Europa é refém de Erdogan e precisa buscar alternativas
Kenneth Roth, diretor executivo da ONG de direitos humanos Human Rights Watch (HRW), esteve no Brasil nesta semana e conversou com a Folha sobre a liberdade de imprensa na Turquia, refugiados na Europa, e Erdogan. Abaixo, trechos da entrevista:
O acordo entre a União Europeia e a Turquia para estancar o fluxo de refugiados resolve a situação?
Um milhão de pessoas cruzaram o mar mediterrâneo em direção à Europa em 2015. É muita gente, mas representa apenas 0,2% da população europeia. Ou seja, o problema dos refugiados na Europa é político, e não de capacidade. As cenas de caos nas praias de Lesbos fizeram a Europa parecer que havia perdido o controle sobre suas fronteiras, o que, por sua vez, ajudou na ascensão da extrema direita. Havia uma percepção por parte de Angela Merkel, chanceler alemã, e outros de que algo precisava ser feito para que se recuperasse o controle. Parte do acordo com a Turquia é positiva: oferecer até US$ 6 bilhões ao governo turco para permitir que refugiados reconstruam suas vidas na Turquia, voluntariamente. Muitos dos 2,7 milhões de refugiados sírios na Turquia não conseguem, educar seus filhos, conseguir bons empregos, moradia ou assistência médica. Entre 300 e 500 mil crianças sírias na Turquia estão fora da escola – às vezes precisam trabalhar, as vezes é complicado matriculá-las…Então a UE deveria, sim, investir na Turquia, Jordânia e Líbano para ajudar esses refugiados. Mas há uma parte negativa no acordo: o plano de mandar os refugiados de volta para a Turquia parte da premissa de que a Turquia é um terceiro país seguro. A lei internacional de refúgio determina que, se você passar por algum país seguro antes de chegar a um outro país para se refugiar, você pode ser mandado de volta para esse primeiro país. Mas a Turquia não é segura para os refugiados – na realidade, o país ratificou a convenção do refúgio de forma muito restrita, de modo que, na Turquia, ela só se aplica a europeus. Então até os refugiados sírios estão lá de maneira apenas arbitrária, não têm direitos garantidos, não se trata de um país seguro para esses refugiados construírem suas vidas.
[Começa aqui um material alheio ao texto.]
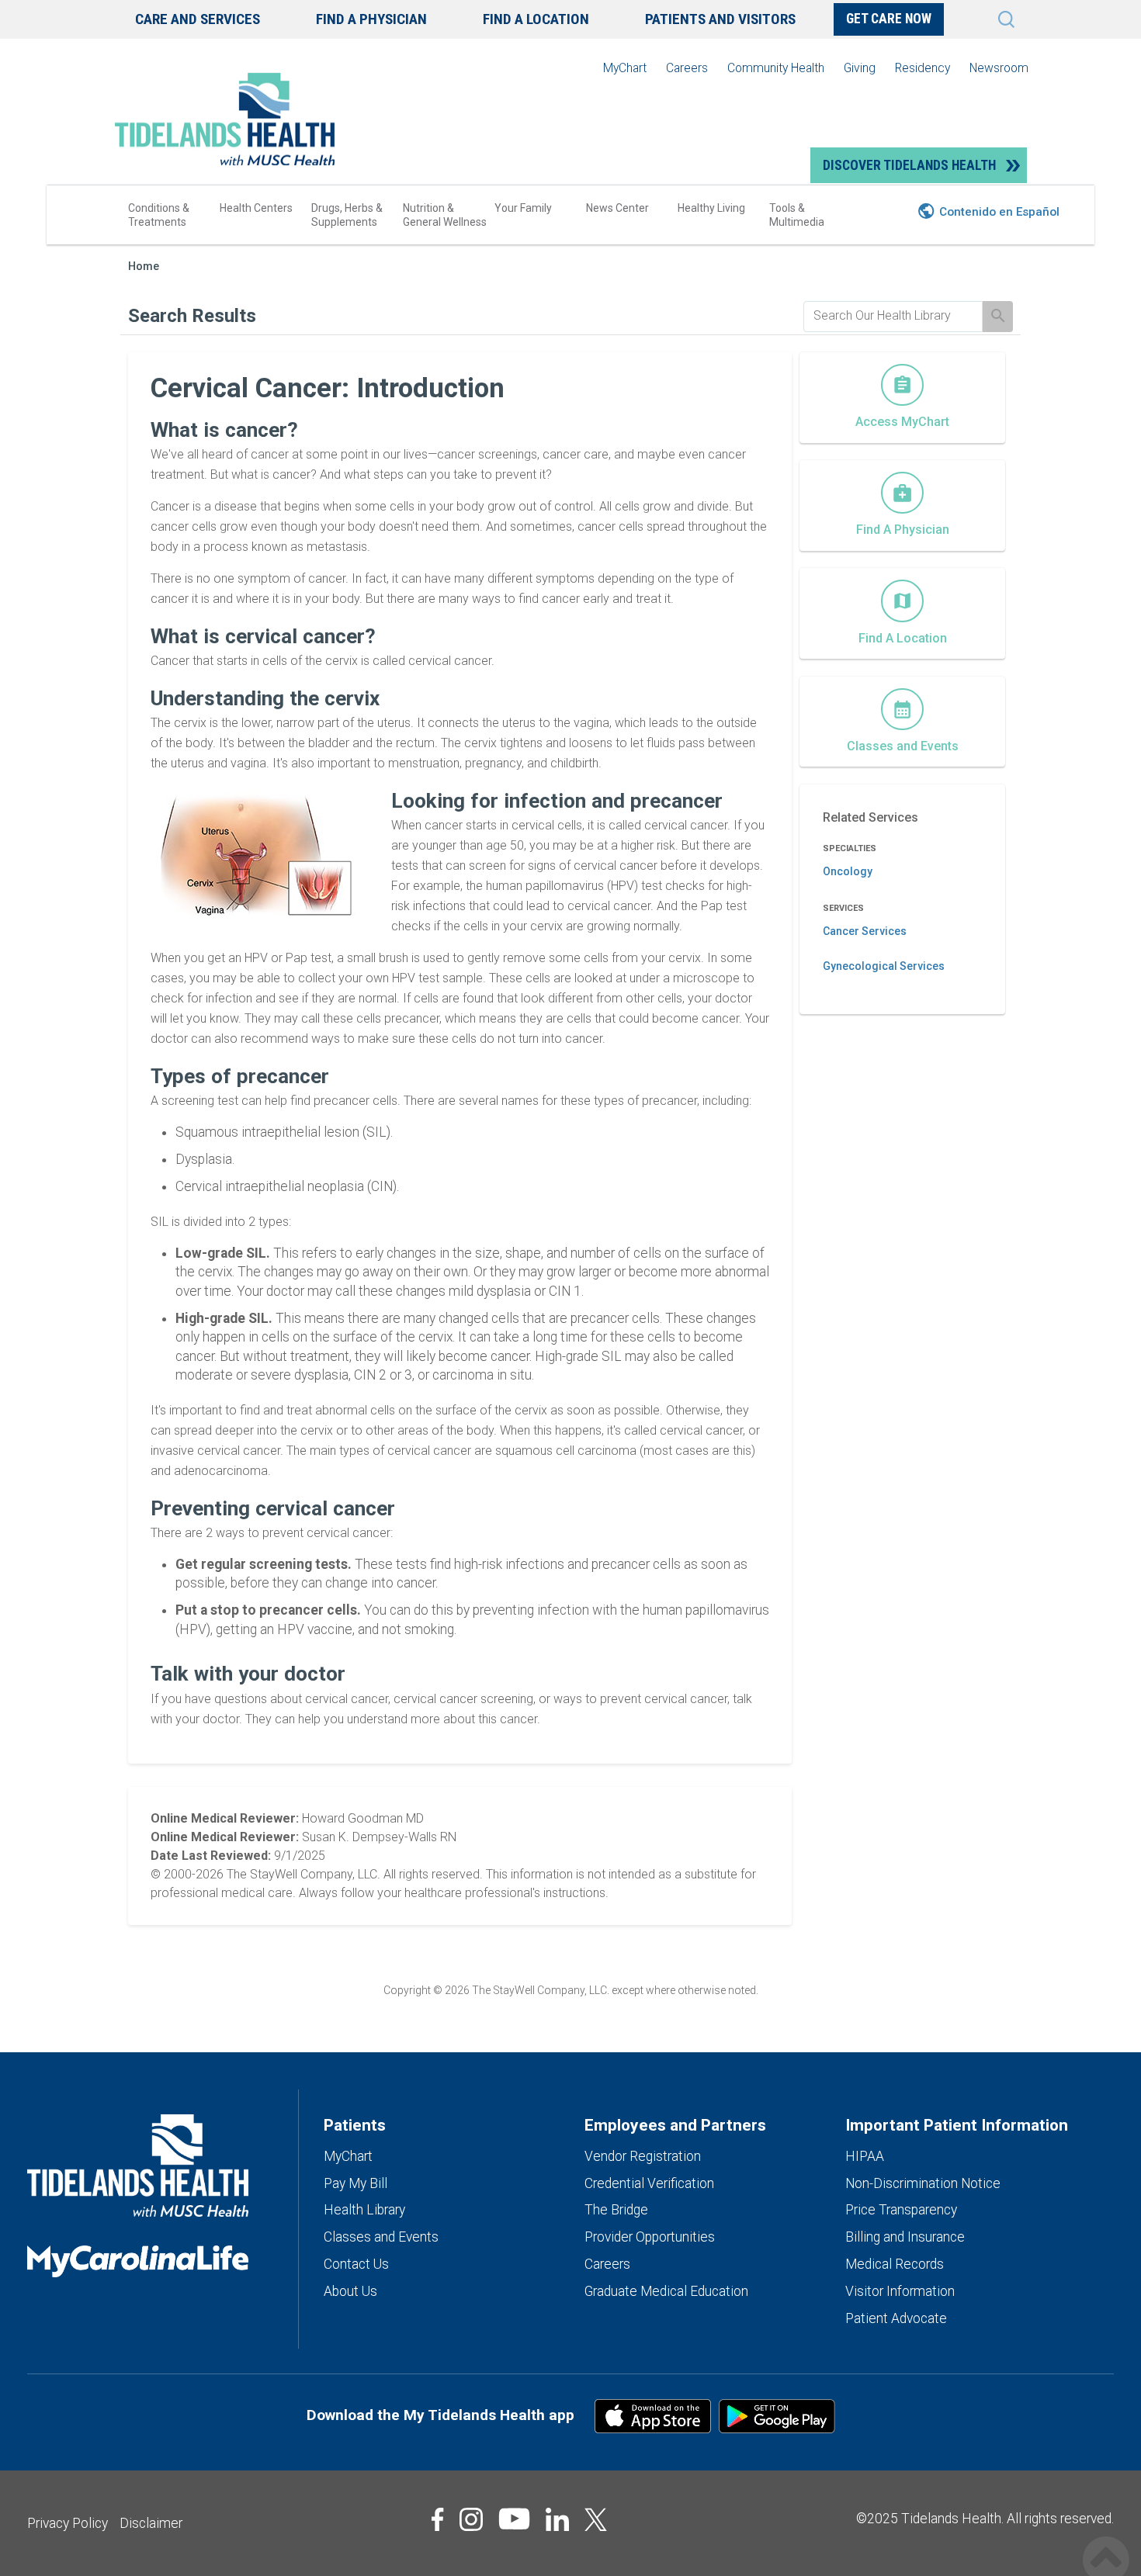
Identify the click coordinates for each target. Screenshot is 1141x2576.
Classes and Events (381, 2237)
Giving (860, 68)
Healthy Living (711, 208)
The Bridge (616, 2210)
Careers (687, 68)
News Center (617, 208)
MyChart (625, 68)
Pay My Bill (355, 2183)
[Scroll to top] (1106, 2543)
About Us (350, 2291)
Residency (922, 68)
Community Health (775, 68)
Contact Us (356, 2264)
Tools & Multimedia (796, 215)
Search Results (192, 316)
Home (143, 266)
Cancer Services (865, 931)
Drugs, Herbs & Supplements (347, 215)
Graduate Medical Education (666, 2291)
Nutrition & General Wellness (445, 215)
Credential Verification (649, 2183)
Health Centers (256, 208)
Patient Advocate (896, 2318)
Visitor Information (900, 2291)
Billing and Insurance (905, 2237)
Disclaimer (151, 2523)
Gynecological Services (884, 966)
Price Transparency (901, 2210)
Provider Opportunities (649, 2237)
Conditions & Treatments (158, 215)
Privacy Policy (67, 2523)
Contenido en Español (999, 212)
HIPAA (864, 2156)
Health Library (364, 2210)
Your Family (523, 208)
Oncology (847, 871)
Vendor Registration (642, 2156)
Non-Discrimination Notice (923, 2183)
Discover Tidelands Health (909, 165)
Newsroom (998, 68)
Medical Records (894, 2264)
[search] (893, 315)
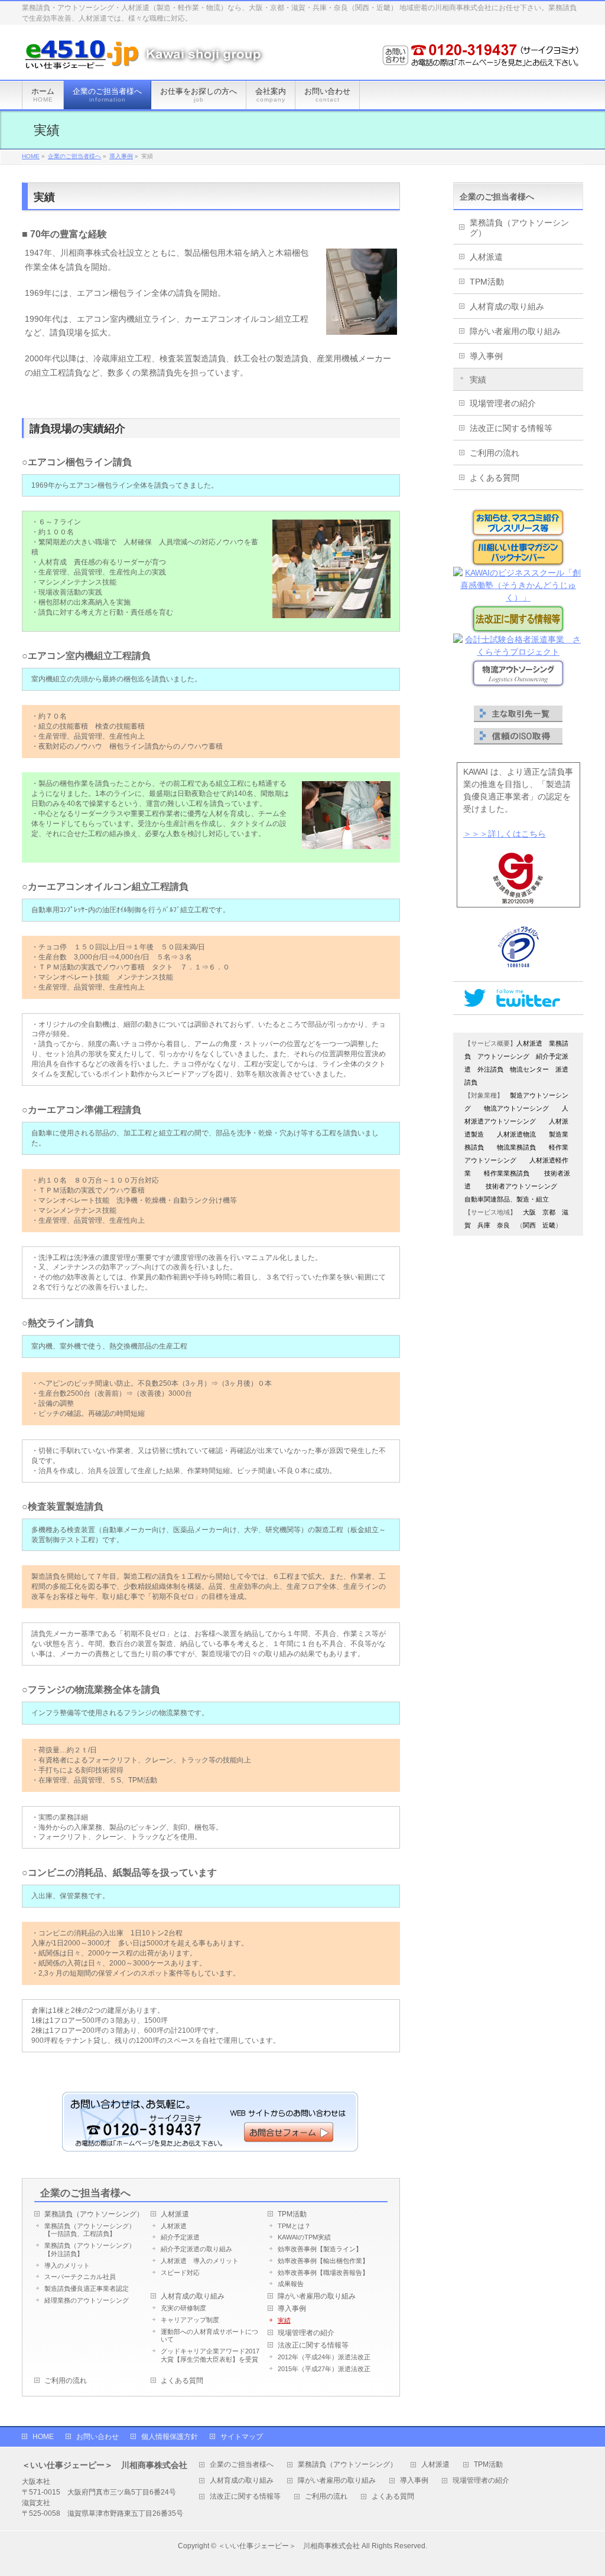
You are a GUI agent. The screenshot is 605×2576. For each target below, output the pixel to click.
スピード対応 (180, 2272)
É necessário ter uma abordagem diferente, nós estamos conversando com líderes europeus para que haja uma triagem de refugiados na Turquia, Líbano e Jordânia. Assim, seria possível filtrar os imigrantes econômicos e aqueles que representam ameaças à segurança, e chegar àqueles que realmente têm direito a refúgio. A Alemanha considera continuar recebendo algumas centenas de milhares de refugiados por ano e os holandeses falaram em 250 mil…comando as várias ofertas, acho que a Europa pode continuar recebendo 500 mil por ano. Mas outros países, como o Brasil, também precisam assumir responsabilidades. O Canadá recebeu 25 mil refugiados sírios, e os canadenses reclamaram que não era suficiente. Aumentaram o número de acolhidos para 40 mil. Ah, se houvesse mais ‘Canadás’ no mundo. Já os Estados Unidos têm sido deploráveis, eles prometeram acolher 10 mil sírios e até agora receberam pouco mais de 2 mil, alguns Estados se recusam a acolhê-los.
Você acha que a Europa “se vendeu” a Recep Tayyip Erdogan, o presidente da Turquia? Ou seja, está fechando os olhos para o autoritarismo de Erdogan, porque ele ameaçou deixar todos os refugiados irem para a Europa?
No curto prazo, a Europa é refém de Erdogan. E ele está se aproveitando disso para silenciar a oposição, minar a democracia turca, encarcerar jornalistas, ameaçar legisladores e reviver a guerra contra os curdos. Normalmente, a UE criticaria tudo isso de forma muito franca. Mas os europeus têm se omitido, por medo de que Erdogan retalie e deixe os barcos chegarem. Mas Merkel está procurando alternativas.